(Saved data entries)
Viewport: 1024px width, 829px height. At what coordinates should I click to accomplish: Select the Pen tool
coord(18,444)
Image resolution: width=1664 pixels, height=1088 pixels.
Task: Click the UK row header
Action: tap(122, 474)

Exercise brief.
Would you please return all of the data exactly?

Answer space.
Viewport: 1024px width, 829px height. At what coordinates should I click to accomplish: Select the Pen tool
coord(18,444)
Image resolution: width=1664 pixels, height=1088 pixels.
Task: Click the UK row header
Action: tap(122, 474)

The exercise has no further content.